→ **Teks yang Diberikan**
Daniel Dhakidhae mengatakan
bahwa negara selalu cemburu dengan keberadaan pers
dan siapapun yang berada dekat dengannya. Ia hanya boleh dimiliki oleh aparatus
negara, yang lain tidak. Hal ini riil terjadi pada praktik kenegaraan di masa
orde baru di
mana struktur kekuasaan militer
begitu berpengaruh luar biasa dalam mengatur kehidupan berbangsa dan bernegara.
Penyelenggaraan kepentingan bersama untuk rakyat dilaksanakan dengan modus yang
militeristik. Semua praktik demokrasi harus selalu melalui mekanisme birokrasi
yang ruwet. Semua institusi sosial termasuk pers harus masuk dalam struktur
pengawasan negara. Hak untuk menerbitkan surat kabar atau majalah dan media umum
sejenisnya dimiliki oleh negara. SIUPP (Surat Ijin Usaha Penerbitan Pers)

→ **Materi yang Disediakan**
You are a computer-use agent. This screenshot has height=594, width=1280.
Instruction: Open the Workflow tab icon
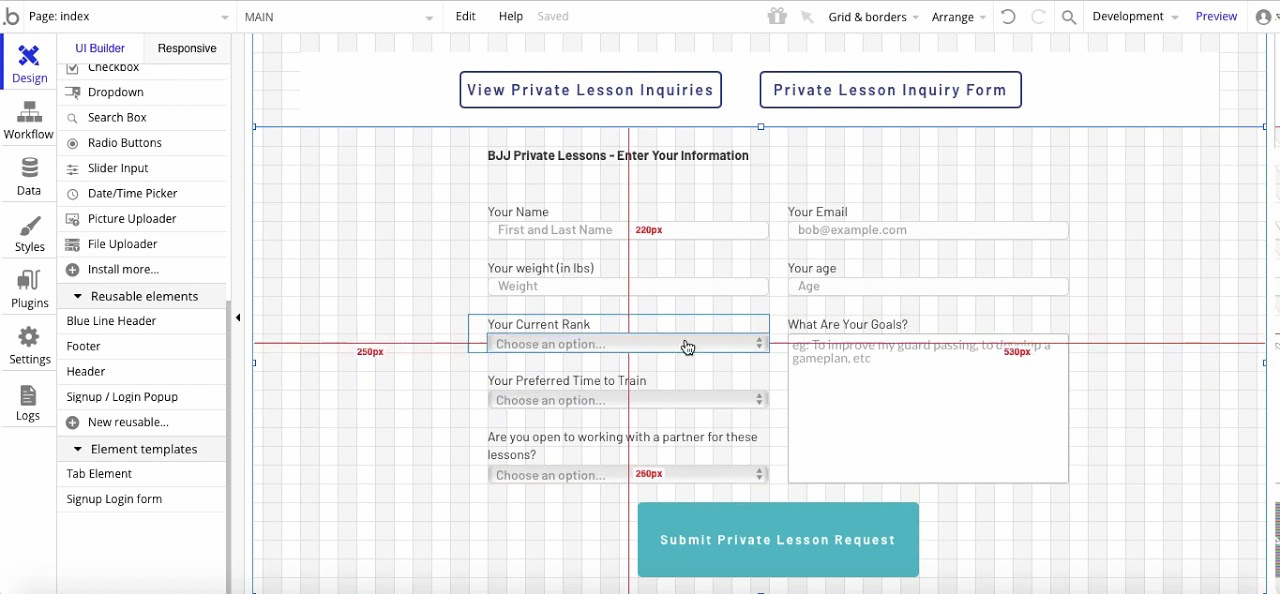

→ **Tugas Latihan**
[A] Jawab pertanyaan berikut berdasarkan teks tentang pers dan negara:
(i) Menurut Daniel Dhakidhae, negara selalu cemburu terhadap apa?
(ii) Dengan modus seperti apa kepentingan bersama untuk rakyat dilaksanakan?
(iii) Siapa yang memiliki hak untuk menerbitkan surat kabar atau majalah?
[B] Tuliskan ulang bagian teks tentang pers dan negara dari "Daniel Dhakidhae mengatakan" sampai "Usaha Penerbitan Pers)" tanpa mengubah satu kata pun.
Materi ini berdiri sendiri dan terpisah dari teks tentang pers dan negara.

→ **Jawaban Tiap Tugas**
[A]
(i) Keberadaan pers dan siapapun yang berada dekat dengannya.
(ii) Dengan modus yang militeristik.
(iii) Negara.

[B]
Daniel Dhakidhae mengatakan
bahwa negara selalu cemburu dengan keberadaan pers
dan siapapun yang berada dekat dengannya. Ia hanya boleh dimiliki oleh aparatus
negara, yang lain tidak. Hal ini riil terjadi pada praktik kenegaraan di masa
orde baru di
mana struktur kekuasaan militer
begitu berpengaruh luar biasa dalam mengatur kehidupan berbangsa dan bernegara.
Penyelenggaraan kepentingan bersama untuk rakyat dilaksanakan dengan modus yang
militeristik. Semua praktik demokrasi harus selalu melalui mekanisme birokrasi
yang ruwet. Semua institusi sosial termasuk pers harus masuk dalam struktur
pengawasan negara. Hak untuk menerbitkan surat kabar atau majalah dan media umum
sejenisnya dimiliki oleh negara. SIUPP (Surat Ijin Usaha Penerbitan Pers)